Oliveira: o ruído e o silêncio
Apreciei a atitude austera de John Malkovich no funeral de Manoel de Oliveira. Os "directos" televisivos, inimigos da contenção verbal, buscavam declarações dele sobre o cineasta, mas o consagrado actor norte-americano optou por um lacónico recolhimento - o que constitui quase sempre a melhor forma de respeitar alguém nos momentos de luto e dor. E mais ainda um realizador que trabalhava desde os dias do cinema mudo.

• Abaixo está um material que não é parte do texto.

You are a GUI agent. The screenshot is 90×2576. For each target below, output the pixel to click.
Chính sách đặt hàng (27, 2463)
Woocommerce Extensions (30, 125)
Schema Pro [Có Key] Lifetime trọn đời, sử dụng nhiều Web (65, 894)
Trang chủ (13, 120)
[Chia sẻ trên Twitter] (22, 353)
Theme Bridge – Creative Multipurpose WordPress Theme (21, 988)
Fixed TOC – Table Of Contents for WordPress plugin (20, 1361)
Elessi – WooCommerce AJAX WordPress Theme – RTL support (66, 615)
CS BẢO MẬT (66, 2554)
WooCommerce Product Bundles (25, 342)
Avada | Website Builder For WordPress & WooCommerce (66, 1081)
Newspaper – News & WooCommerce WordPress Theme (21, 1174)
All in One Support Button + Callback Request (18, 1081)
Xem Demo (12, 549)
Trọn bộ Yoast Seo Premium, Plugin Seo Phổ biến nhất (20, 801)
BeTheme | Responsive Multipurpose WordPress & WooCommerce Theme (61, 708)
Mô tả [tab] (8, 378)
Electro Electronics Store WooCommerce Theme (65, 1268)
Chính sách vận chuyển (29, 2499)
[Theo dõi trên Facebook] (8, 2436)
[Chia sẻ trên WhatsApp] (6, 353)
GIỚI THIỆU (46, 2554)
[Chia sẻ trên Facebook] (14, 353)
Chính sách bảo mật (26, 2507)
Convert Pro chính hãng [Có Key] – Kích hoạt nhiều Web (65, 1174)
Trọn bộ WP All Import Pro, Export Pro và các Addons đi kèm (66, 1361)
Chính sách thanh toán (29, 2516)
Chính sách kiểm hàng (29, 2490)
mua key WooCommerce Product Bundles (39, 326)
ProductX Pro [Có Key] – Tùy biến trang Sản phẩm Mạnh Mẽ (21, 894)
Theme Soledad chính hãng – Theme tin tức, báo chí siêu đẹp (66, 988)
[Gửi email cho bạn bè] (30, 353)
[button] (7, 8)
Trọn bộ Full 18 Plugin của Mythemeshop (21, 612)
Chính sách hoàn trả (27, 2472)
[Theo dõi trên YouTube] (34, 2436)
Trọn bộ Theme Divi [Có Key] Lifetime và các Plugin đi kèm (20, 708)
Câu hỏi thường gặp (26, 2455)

Vivemos infelizmente numa época nada propícia ao silêncio. E até na hora da morte irrompem as palmas que noutros tempos eram reservadas nestas ocasiões aos artistas de palco - eles sim, habituados desde sempre ao sonoro fragor dos aplausos. Desta vez não faltou sequer o ruído político, bem expresso nas insensatas declarações do secretário de Estado da Cultura ao reclamar sem demora os restos mortais do cineasta do Porto para o Panteão em Lisboa - frase típica de quem só ambiciona 15 segundos de relevo momentâneo nos telediários.
Mas houve também palavras inteligentes e sentidas que merecem ser valorizadas. Apontamentos de repórteres em directo - destaco o trabalho de Pedro Cruz, da SIC - informando sem estridências nem frases em excesso, relatando com sobriedade, como o bom senso e o bom gosto impõem. Houve declarações doridas e dignas, como a de Luís Miguel Cintra, lembrando que a melhor forma de homenagearmos o cineasta é ver e rever a sua obra - projectada em sala, não no televisor doméstico. Houve frases de pura emoção, como a do neto Ricardo Trêpa: «Agradeço a quem olha por nós, a essa entidade omnipotente, por me ter dado um avô como o meu avô Manuel.» Houve a oportuna ironia de João Botelho, estabelecendo a indispensável distinção entre cinema e filmes - o cinema eleva o espírito, os filmes mastigam-se como as pipocas: «Levou o cinema com ele para o céu. Porque os filmes estão hoje no inferno dos centros comerciais.»
Mas o pormenor televisivo que mais me tocou nesta Sexta-Feira Santa em que Manoel de Oliveira ficou sepultado no jazigo de família no cemitério de Agramonte foi um plano que devemos ao operador de imagem da SIC apontado ao interior da viatura onde se sentava a viúva do realizador, Maria Isabel, à saída da igreja do Cristo-Rei. Plano longo e mudo, da senhora de mãos postas como em prece, prolongando para além das contingências da morte física o elo com o marido após um casamento que durava desde 1940.
Um momento extraordinário de televisão. Extraordinário também, em todos os sentidos, por não necessitar de ruído algum. A imagem dizia tudo.
E que melhor homenagem para celebrar Oliveira senão esta da sua companheira de toda a vida continuando a dialogar com ele agora que o cineasta já cá não está?